Stored data entries:
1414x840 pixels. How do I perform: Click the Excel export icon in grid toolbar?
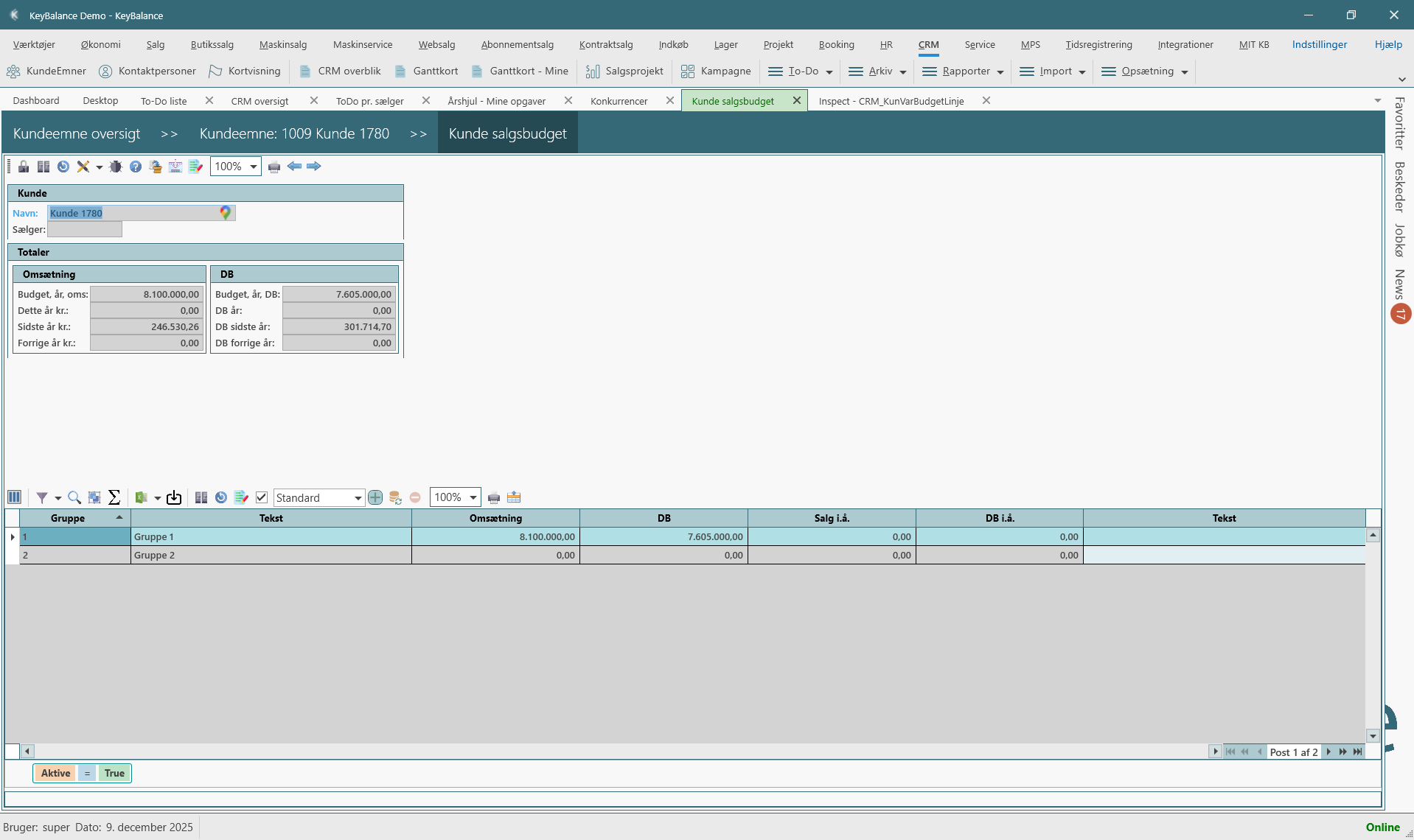tap(142, 498)
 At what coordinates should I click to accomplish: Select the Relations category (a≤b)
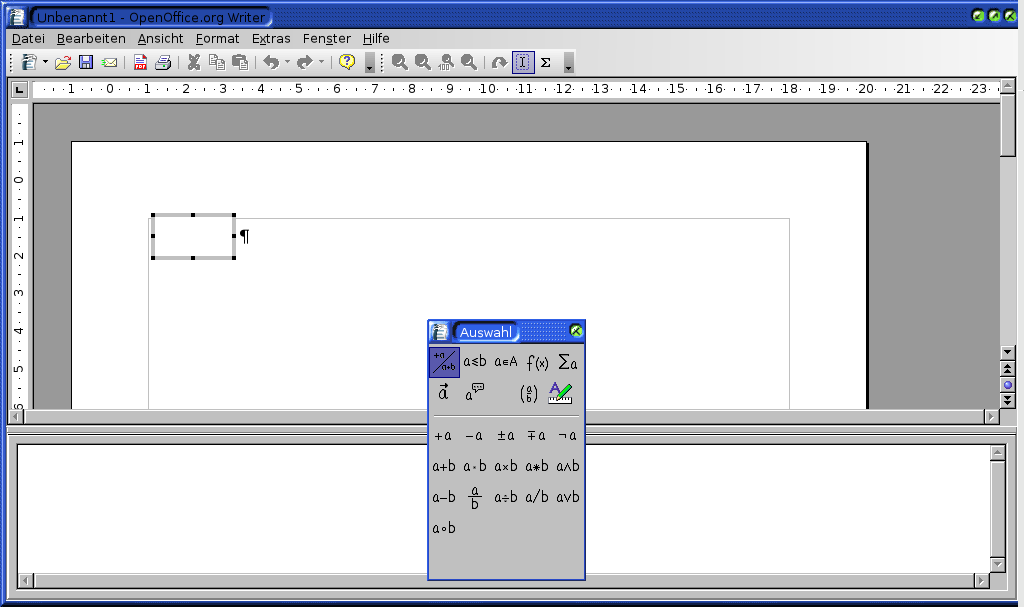click(475, 362)
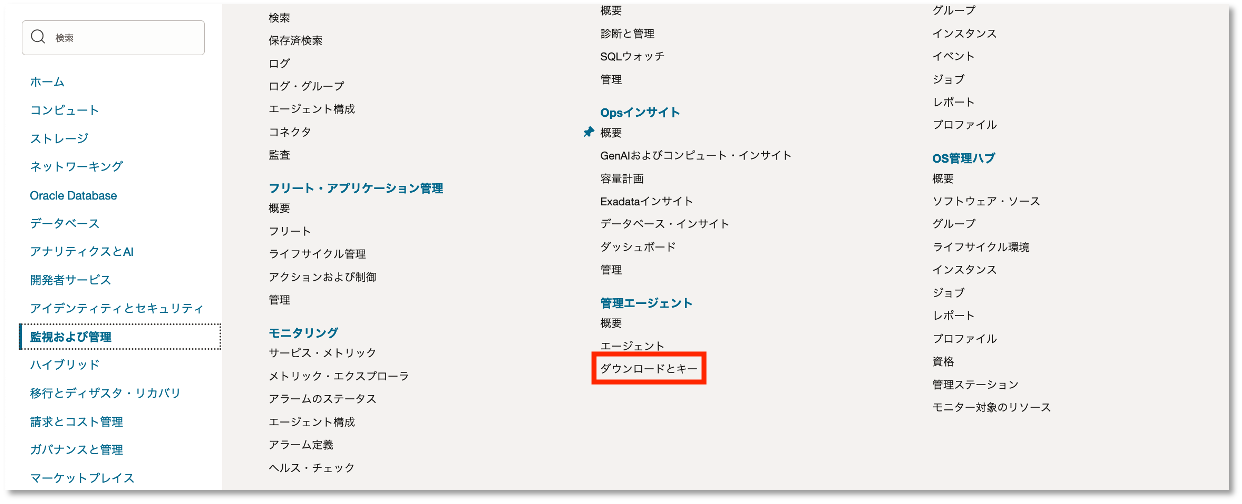Open ホーム in the left navigation

47,82
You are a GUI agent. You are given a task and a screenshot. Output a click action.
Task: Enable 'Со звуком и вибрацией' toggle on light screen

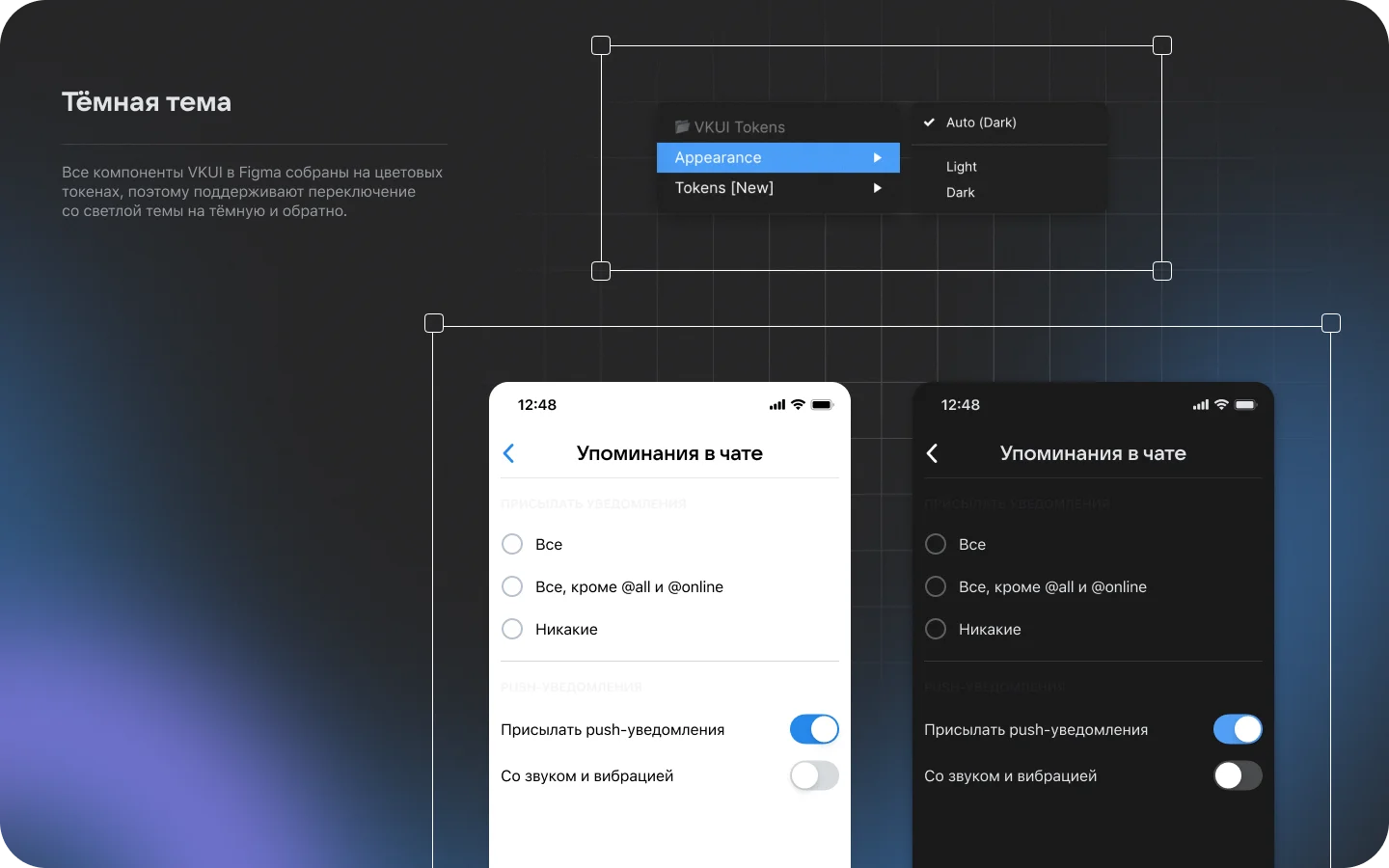coord(813,775)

* Task:
Give back exactly the lines from the line with "You are a GUI" through the end of the records, both included; keep all pictures out.

* Result:
You are a GUI agent. You are given a task and a screenshot. Output a click action.
Task: Enable 'Со звуком и вибрацией' toggle on light screen

coord(813,775)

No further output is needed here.